**EXTRAIT À LIRE:**

Loi anti-casseurs : fausse solution pour vraie crise

Les écologistes déplorent les annonces du Premier Ministre qui ne répondent en rien aux aspirations des français-es et comportent le risque de tendre un peu plus encore une situation sociale déjà explosive.

Face à la demande de justice sociale, l’amateurisme de la réponse gouvernementale témoigne de son incapacité à comprendre la légitime demande de justice et d’y apporter une réponse adaptée. Alors que le pragmatisme politique aurait dû le pousser à assumer un changement de politique pour répondre au sentiment d’abandon d’une partie de la population, il a fait le choix de miser sur l’accentuation des tensions en proposant de nouveaux moyens de répression. Cette diversion est dangereuse et contre-productive.

**CONSIGNE:**
Veuillez indiquer les deux adjectifs que l'extrait sur la loi anti-casseurs applique à « cette diversion ». La liste n'a aucun rapport avec l'extrait.

**DONNÉES FOURNIES:**
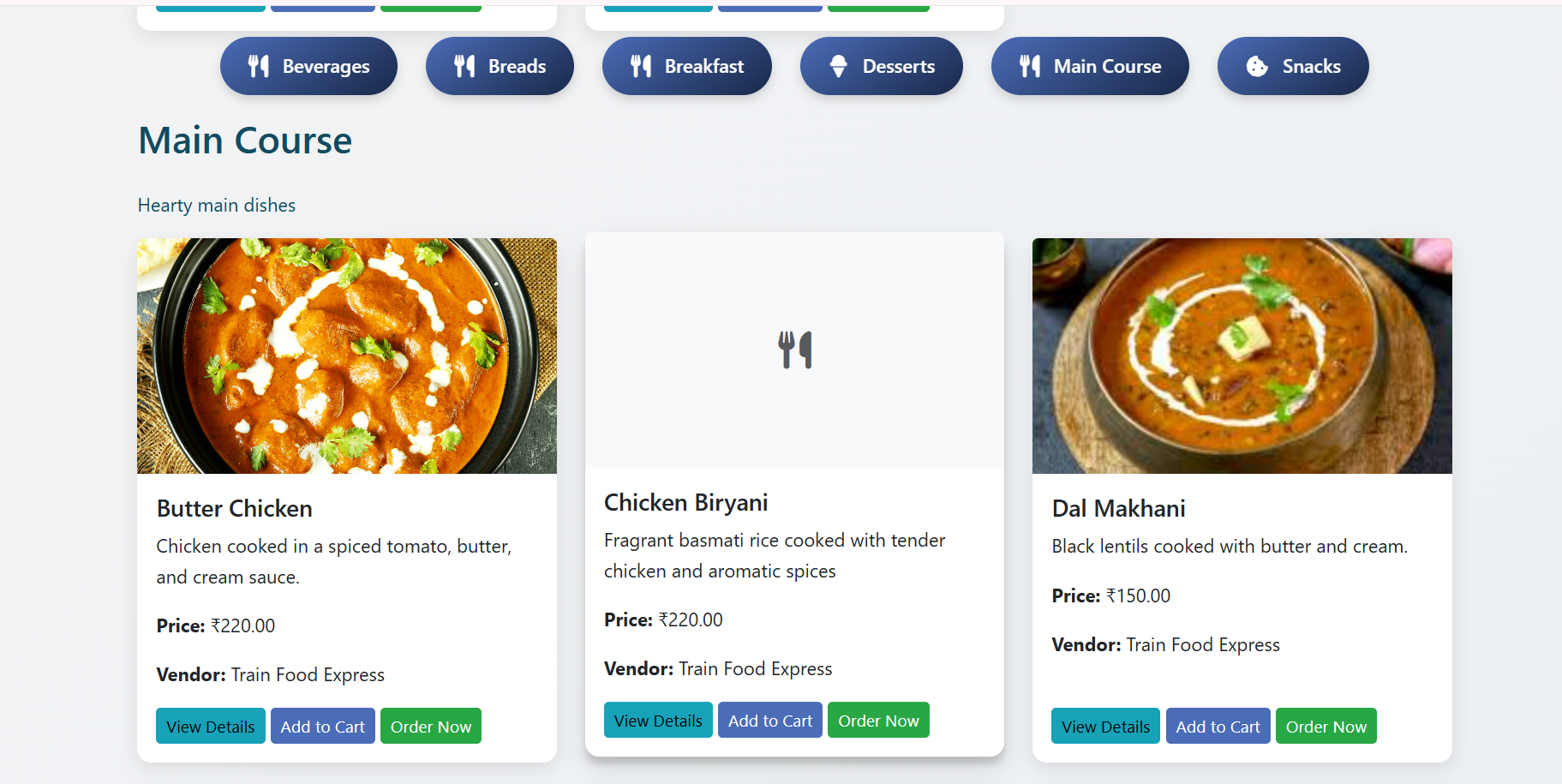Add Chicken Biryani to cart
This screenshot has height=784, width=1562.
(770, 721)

--

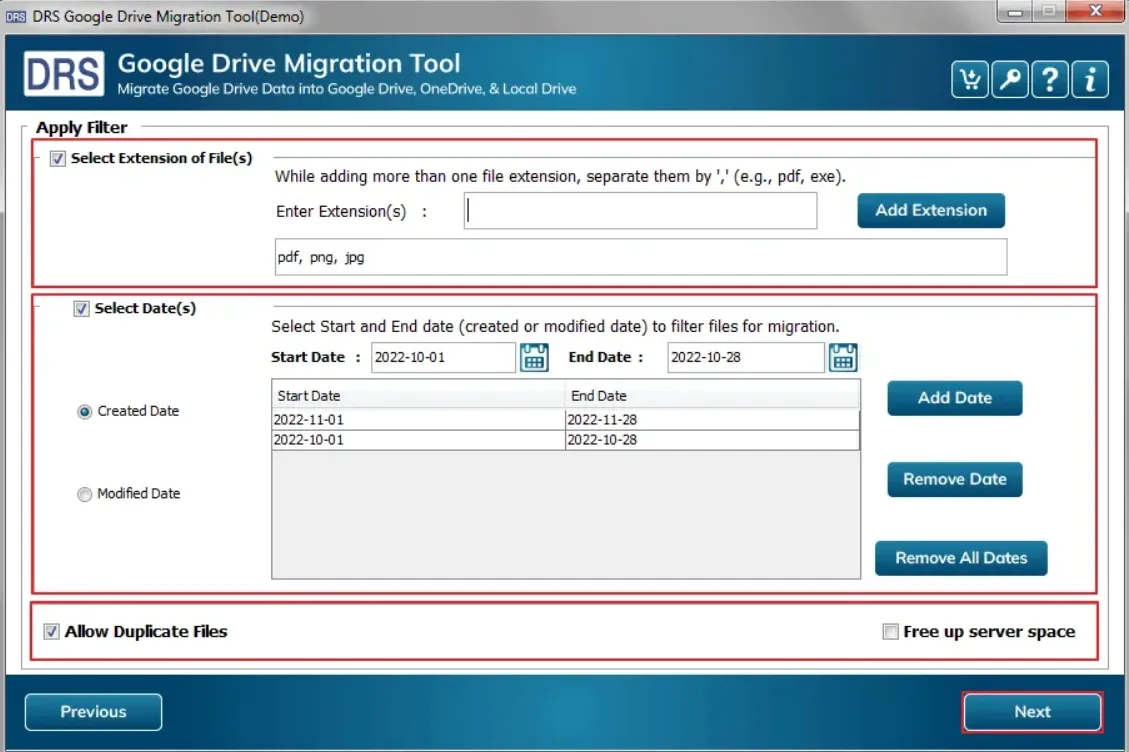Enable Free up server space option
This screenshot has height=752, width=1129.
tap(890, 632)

...

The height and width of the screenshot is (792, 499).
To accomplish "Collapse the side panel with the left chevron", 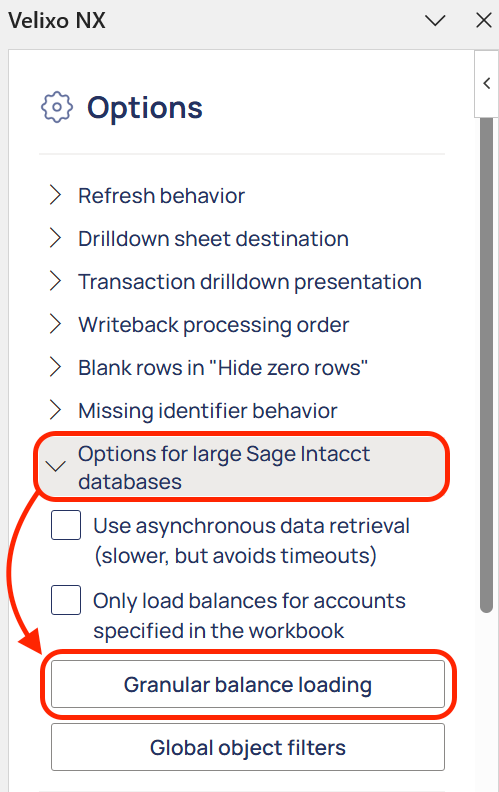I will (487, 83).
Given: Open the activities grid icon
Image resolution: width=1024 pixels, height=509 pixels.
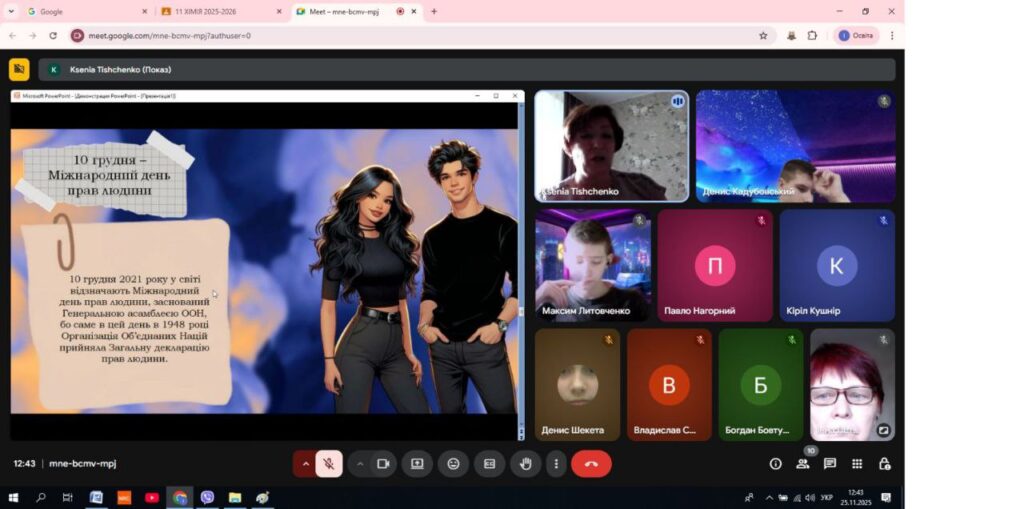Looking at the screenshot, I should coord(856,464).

**RÉPONSE RÉDIGÉE:**
Dangereuse et contre-productive.